DATA SECTION:

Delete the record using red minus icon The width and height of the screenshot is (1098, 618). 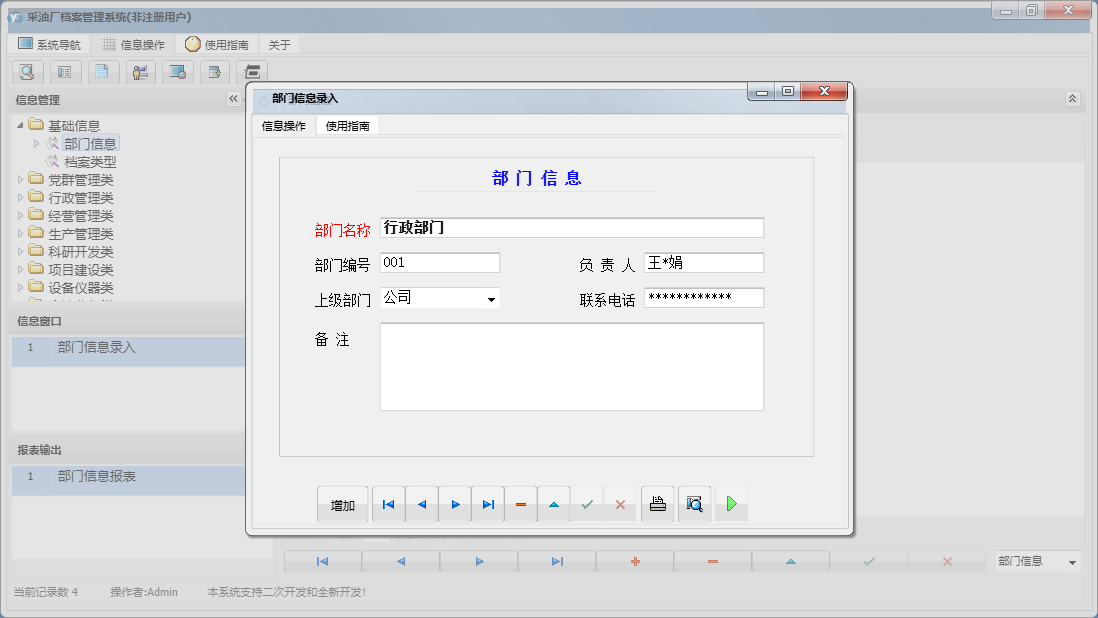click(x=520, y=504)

--

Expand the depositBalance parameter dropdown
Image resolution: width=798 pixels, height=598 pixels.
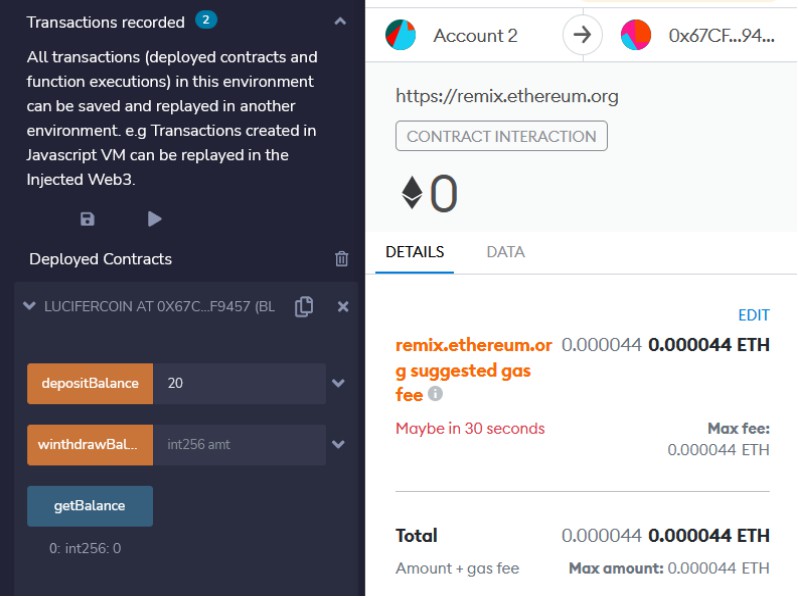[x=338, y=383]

---

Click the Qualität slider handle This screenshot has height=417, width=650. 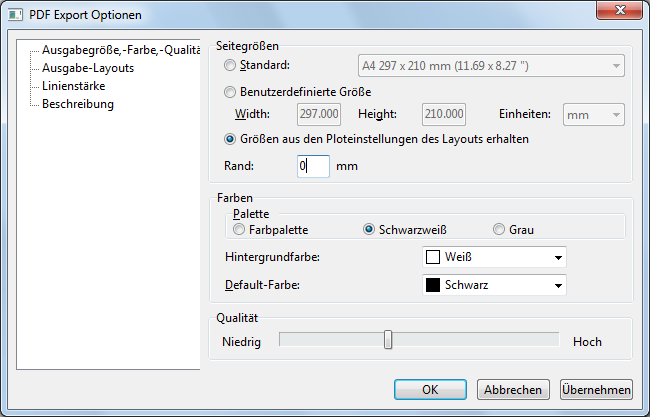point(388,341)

WHAT THIS TASK INVOLVES:
Rewrite the lines between the line containing "Expand the depositBalance parameter dropdown" and the line containing "[x=338, y=383]", inclusive, as a numbered list, skipping any blank lines and omitting the pictures.

SOLUTION TO THE PROBLEM:
1. Expand the depositBalance parameter dropdown
2. Image resolution: width=798 pixels, height=598 pixels.
3. [x=338, y=383]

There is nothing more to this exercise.